Copy exactly the lines from the one containing "This screenshot has width=1204, height=984." through the last line of the records below, both included, and leave out the pictures.

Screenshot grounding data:
'''

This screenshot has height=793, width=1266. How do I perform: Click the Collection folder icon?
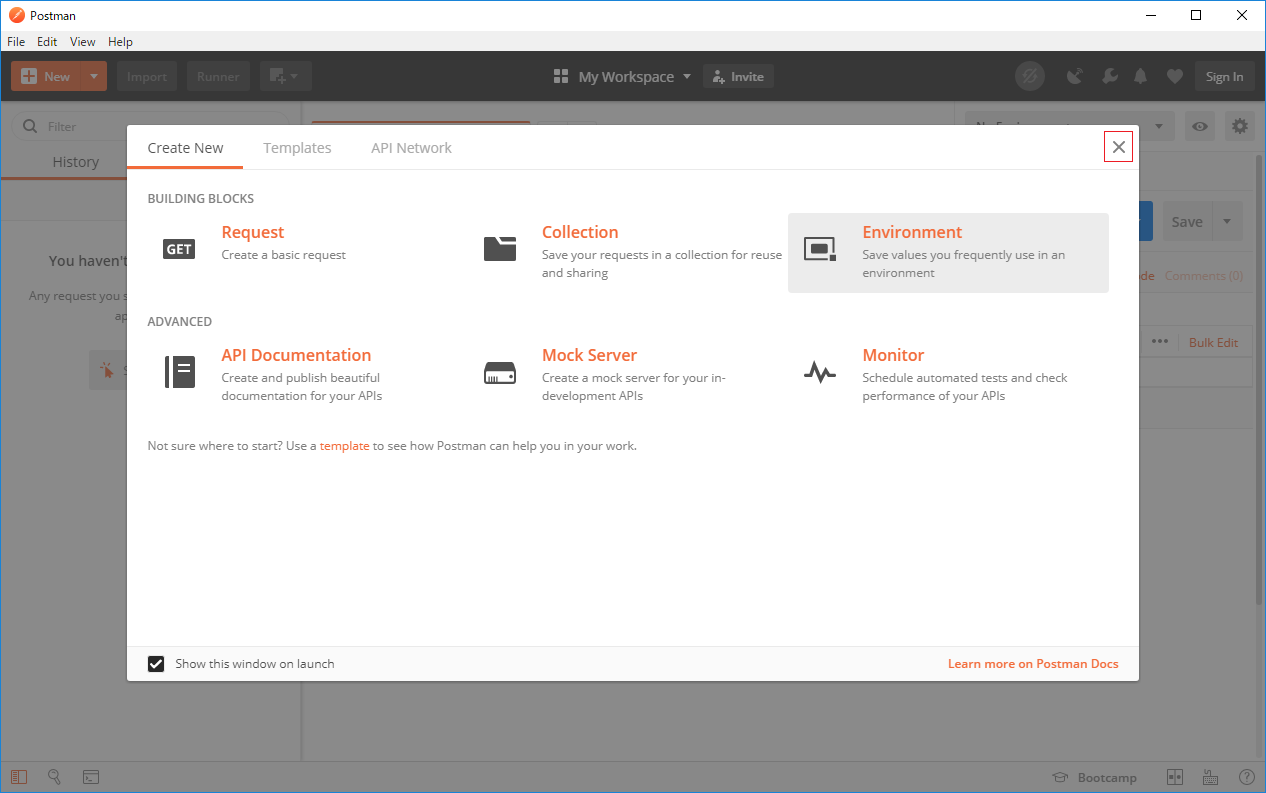pos(500,249)
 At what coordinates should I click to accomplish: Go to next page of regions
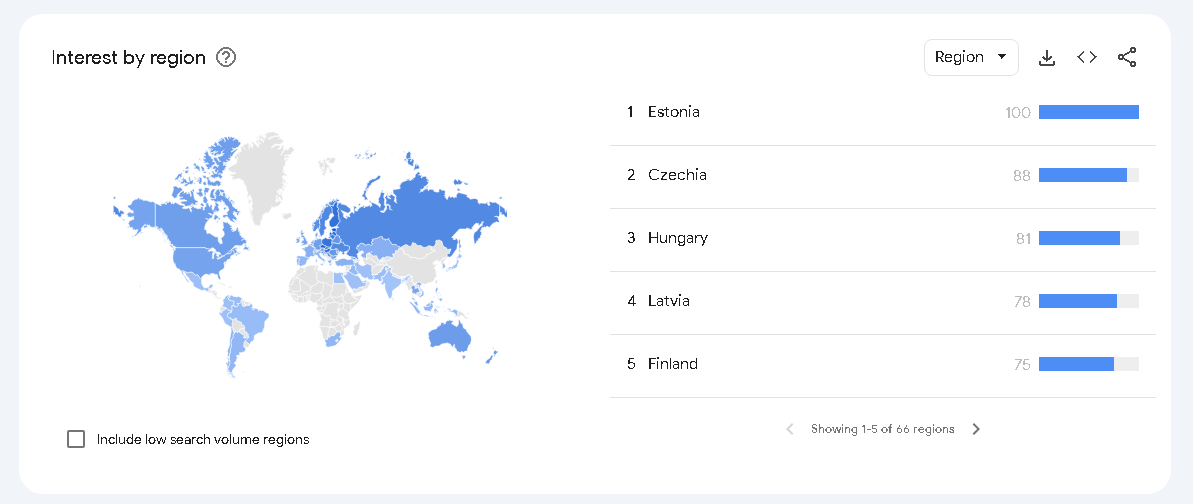click(x=976, y=429)
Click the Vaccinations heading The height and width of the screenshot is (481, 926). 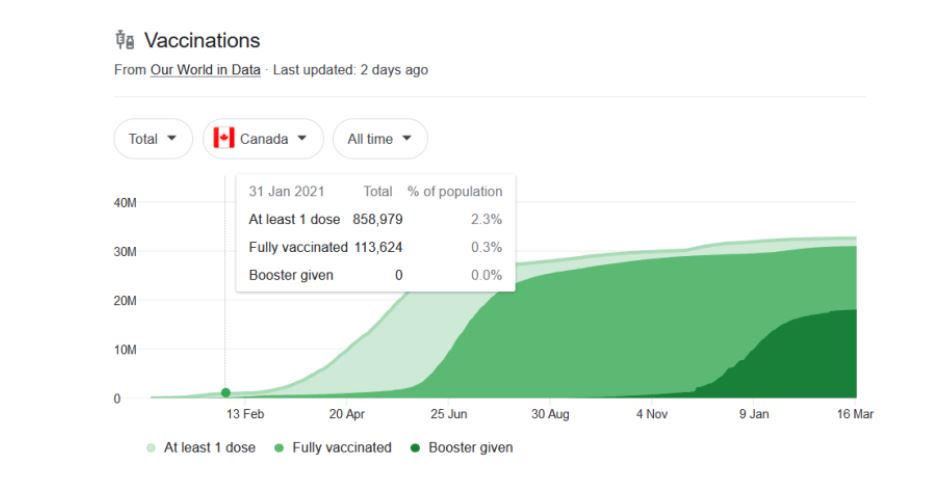click(202, 41)
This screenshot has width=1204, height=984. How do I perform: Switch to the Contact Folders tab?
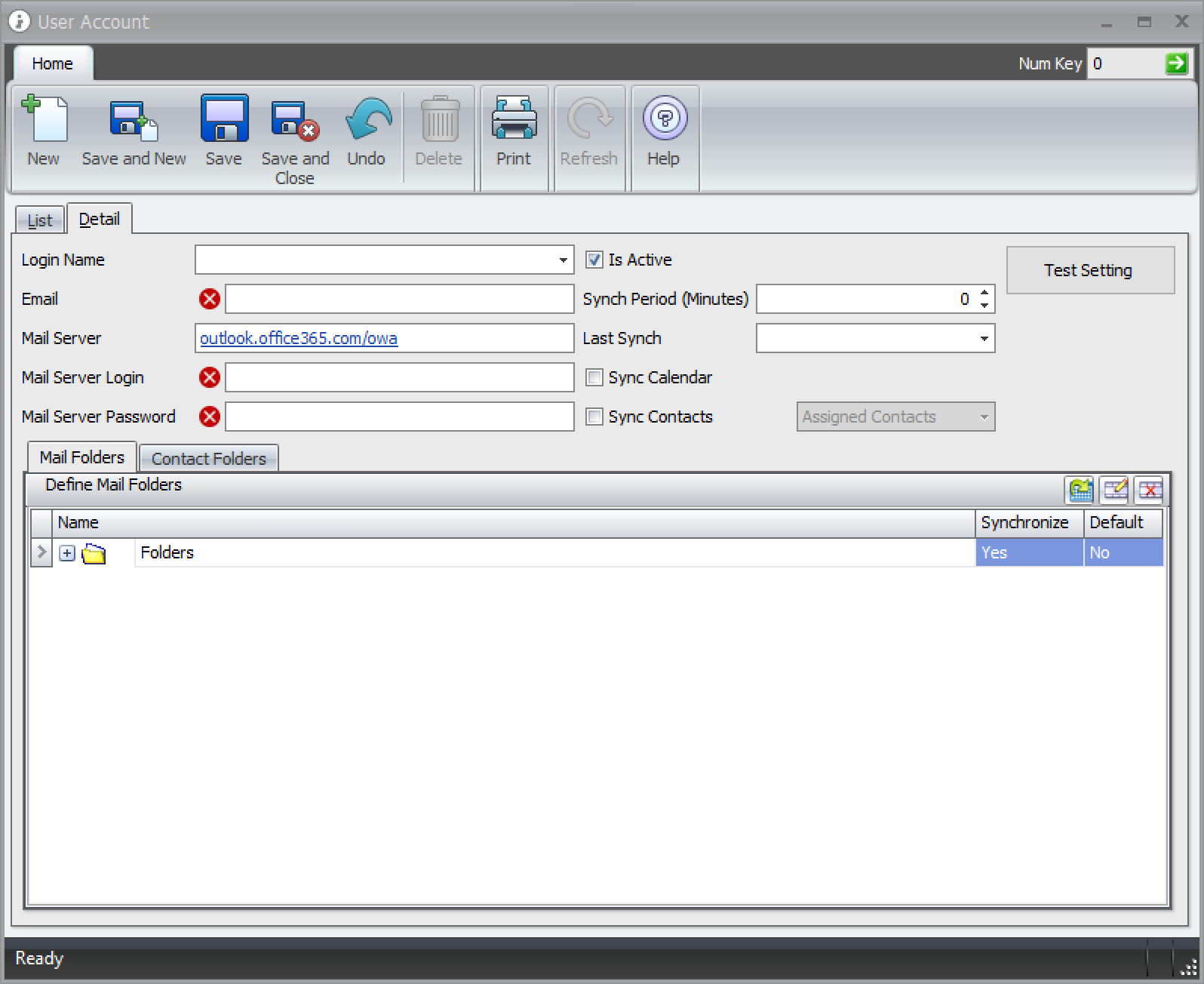[x=209, y=459]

'''

* [ANSWER SECTION]
This screenshot has width=1204, height=984. How do I perform: Switch to the Contact Folders tab?
[x=209, y=459]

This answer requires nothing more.